**Task goal:** Please say whether each statement agrees with the text on Uktam Barnoev below, answering yes or no and quoting the words of the text that decide it. 1. Barnoev graduated from the Tashkent Institute of Irrigation and Agricultural Mechanization Engineers in 1986. 2. Karim Kamalov preceded Barnoev as Khokim (Governor) of Bukhara region. 3. Barnoev was appointed First Deputy Minister of Agriculture and Water Resources in 2005.

Deputy Prime Minister of Uzbekistan
- In office 28 February 2020 – 20 September 2020
- Preceded by: position established
- Succeeded by: Shavkat Mirziyoyev

Khokim (Governor) of Bukhara region
- In office 16 December 2016 – 27 February 2020
- Preceded by: Muhiddin Esanov
- Succeeded by: Karim Kamalov

Khokim (Governor) of Samarkand region
- In office 15 April 2008 – 17 December 2010
- Preceded by: Azam Bakhramov
- Succeeded by: Zoir Mirzaev

Personal details
- Born: 11 July^{[citation needed]} 1964 Romitan District, Bukhara region, Uzbek SSR^{[citation needed]}
- Died: 20 September^{[citation needed]} 2020 (age 56) Germany

= Uktam Barnoev =

Uzbek politician (1964–2020)

Uktam Isayevich Barnoev (11 July 1964 — 20 September 2020) was an Uzbek politician. He served as Khokim (Governor) of Samarkand Region from 2008 to 2010 and of his native Bukhara Region from 2016 to 2020, and as Deputy Prime Minister of Uzbekistan from February 2020 until his death in office during the COVID-19 pandemic in Germany in September 2020.

== Biography ==
Barnoev was born in Romitan District, Bukhara Region (then part of the Uzbek SSR in Soviet Union), in 1964. From 1981 to 1986 he studied at the Tashkent Institute of Irrigation and Agricultural Mechanization Engineers, where he graduated in 1986.

During his career he held the following offices:
- 1986 – engineer of the technical directorate of the 6th Bukhara regional administration of integrated enterprises;
- 1997–2000 – Deputy Head of the Department of Agriculture and Water Resources of the Bukhara Region for Economics and Reforms;
- from 2000 to 2002, he held executive positions within the Ministry of Agriculture and Water Resources;
- 2002–2004 – leading specialist of the agro-industrial commission of the Cabinet of Ministers;
- 2004–2005 – Head of the Information and Analytical Department of the Cabinet of Ministers for Agriculture and Water Resources;
- 2005–2007 – head of the Information and Analytical Department of the Cabinet of Ministers for Agriculture and Water Resources, Processing of Agricultural Products and Consumer Goods;
- in 2007 he was appointed to the post of First Deputy Minister of Agriculture and Water Resources, a post which he held until April 15, 2008;
- from 15 April 2008 to 17 December 2010 he served as hokim of the Samarkand Region.

Saved entries
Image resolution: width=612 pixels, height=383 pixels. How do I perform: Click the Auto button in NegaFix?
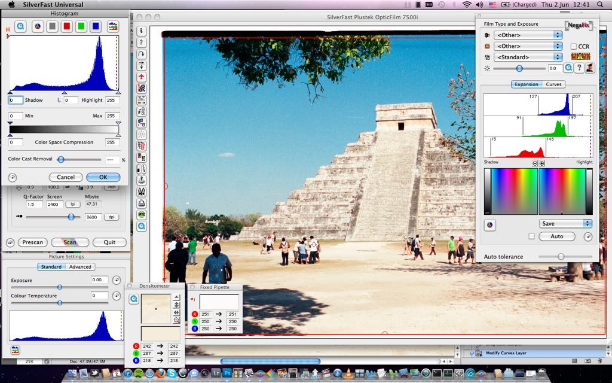pos(556,236)
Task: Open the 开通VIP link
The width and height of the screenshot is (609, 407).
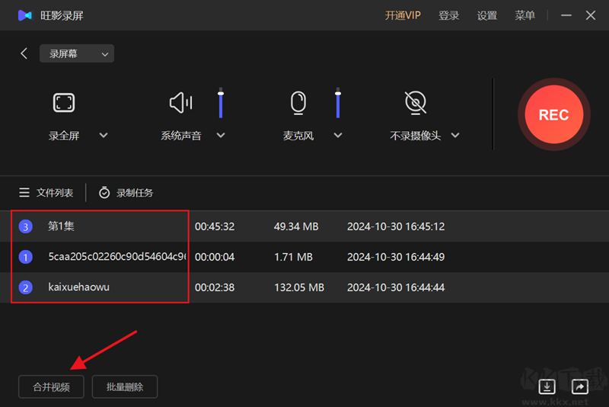Action: click(403, 15)
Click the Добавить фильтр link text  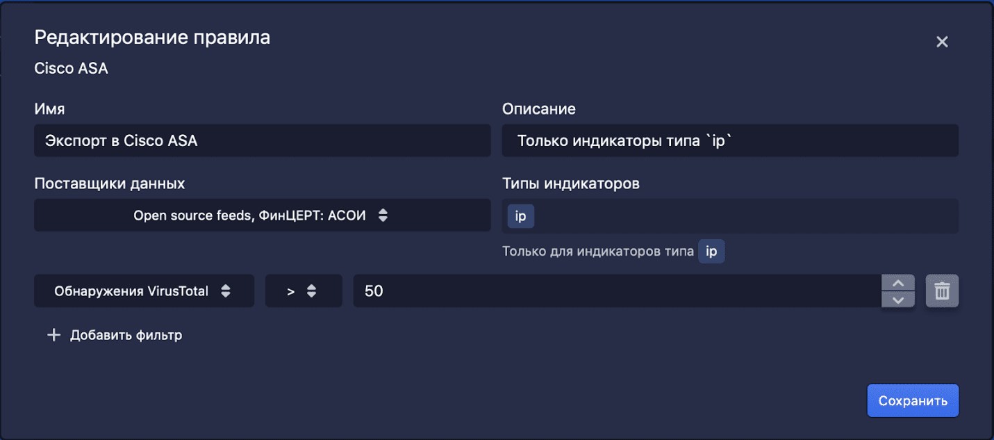126,336
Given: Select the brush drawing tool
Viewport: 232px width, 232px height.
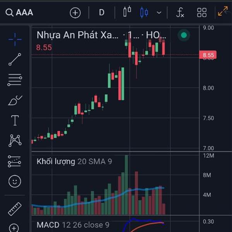Looking at the screenshot, I should click(x=15, y=100).
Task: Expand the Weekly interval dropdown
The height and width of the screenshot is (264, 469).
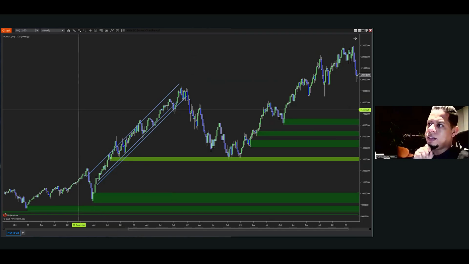Action: pos(62,31)
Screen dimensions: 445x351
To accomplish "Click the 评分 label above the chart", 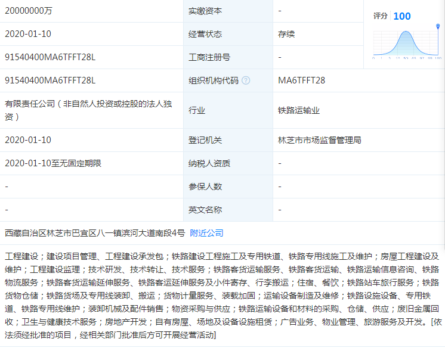I will [381, 17].
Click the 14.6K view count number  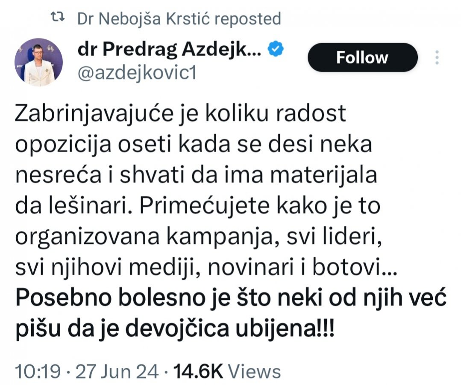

**Exercise result:**
1. Yes: "where he graduated in 1986."
2. No: "Preceded by: Muhiddin Esanov"
3. No: "in 2007 he was appointed to the post of First Deputy Minister of Agriculture and Water Resources"